Der Künstler als Meister. Ein Modell kunstwissenschaftlicher Geschichtsschreibung

Dr. Gregor Wedekind

 

Die Beschreibung des Künstlers als Meister ist eine Autorenprojektion, die ihre Emphase aus dem Bezug auf Kunstgeschichte im Sinne einer Geschichte unvergänglicher ästhetischer Werte bezieht. Das Meisterkonzept setzt das Konzept "Kunstgeschichte" als übergeordneten Maßstab voraus, an dem der Grad der Meisterschaft gemessen und überhaupt allererst erkennbar wird. In der Zuweisung von Innovation als Überwindung althergebrachter Formeln, der Neukonzeption formaler Sprachmittel an Einzelne, die sich ihres Materials mit unbedingter Willkür zu bedienen wissen, bricht sich eine durchaus moderne Vorstellung Bahn, in der eine triumphale Selbstermächtigungsgeste in Szene gesetzt wird.

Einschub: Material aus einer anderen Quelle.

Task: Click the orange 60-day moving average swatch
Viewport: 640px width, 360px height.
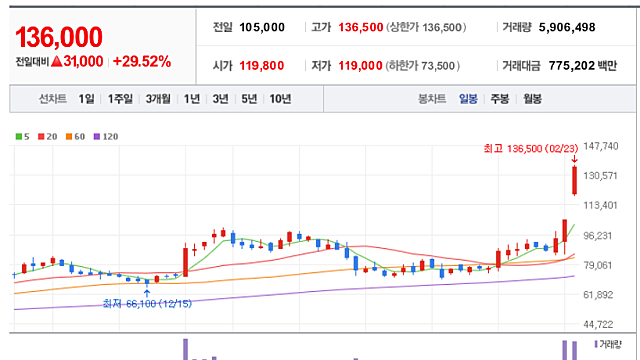Action: 69,137
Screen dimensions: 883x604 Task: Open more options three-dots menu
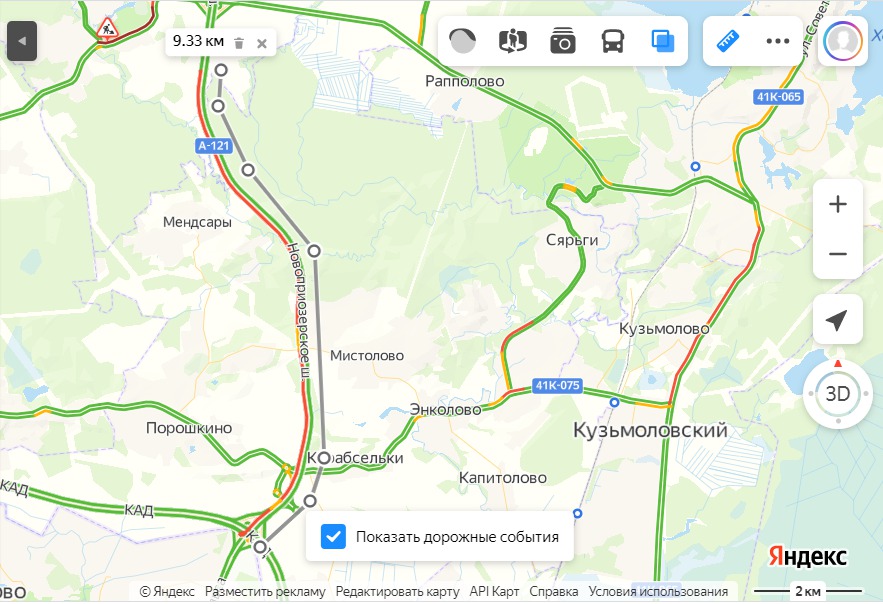coord(778,41)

Bei der Erforschung der frühen niederländischen Kunst spielt die Meisterprojektion deswegen eine besondere Rolle, da hier immer zugleich die "Entdeckung der Welt und des Menschen" (Burckhardt) verhandelt wurde, womit ganz generell der Prozeß der Ablösung oder Überwindung des Mittelalters durch die Neuzeit gemeint ist. Zur Debatte steht der Schritt der Emanzipation der Kunst von ihren religiösen Funktionen, der Prozeß der Autonomisierung der Kunst, wir er zuletzt einmal mehr für die frühe niederländische Malerei in so pointierter wie trügerischer Weise als "Erfindung des Gemäldes" (Belting) beschrieben worden ist. In dem Maße, in dem Kunstgeschichte als Geschichte zunehmender Autonomisierung von Kunst verstanden wird, impliziert sie immer schon den autonomen Meisterkünstler, so wie umgekehrt für die "Zeit vor der Kunst" ein namenloses, anonymes Mittelalter ohne wahre Meister.

In meinem Vortrag soll es darum gehen, den Meisterkünstler als ein Modell kunstwissenschaftlicher Geschichtsschreibung zu analysieren und seine Bedeutung für die Erforschung der frühen niederländischen Malerei seit ihrer Wiederentdeckung in der Romantik nachzuzeichnen. Gefragt werden soll, welche geistesgeschichtlichen Prämissen der Rede von Meisterwerken als autonome Verkörperungen hoher Kunst und von Meistern als Schöpfern von Neuem zugrundeliegen und inwiefern sich hier Ideologeme der Genieästhetik mit einer seit der Antike herausgebildeten historiographischen Tradition, in der Geschichte in Form von Biographien heldenhafter Männer personalisiert erscheint, verbinden.

Zu fragen ist auch, was die Alternative zum Meisterkünstler darstellt. Sicherlich kann diese nicht in einer "Kunstgeschichte ohne Namen" - und ohne Meister - bestehen, in der ihrerseits Autorenprojektionen am Werk sind, eben die von Künstlerautoren als Medium eines wie auch immer zu fassenden Zeitgeistes oder eines epochalen Stilwillens. Kann dagegen das Zurückdrängen eines starken Autorbegriffs etwa zugunsten des "Repräsentationssystems Kunst" tatsächlich den geschichtsphilosophischen Prämissen des modernen Kunstbegriffs ausweichen und kann die methodisch und historisch differenziertere Kartographie des Gegenstandes einen Vorschlag machen, der das Problem nicht nur verschiebt?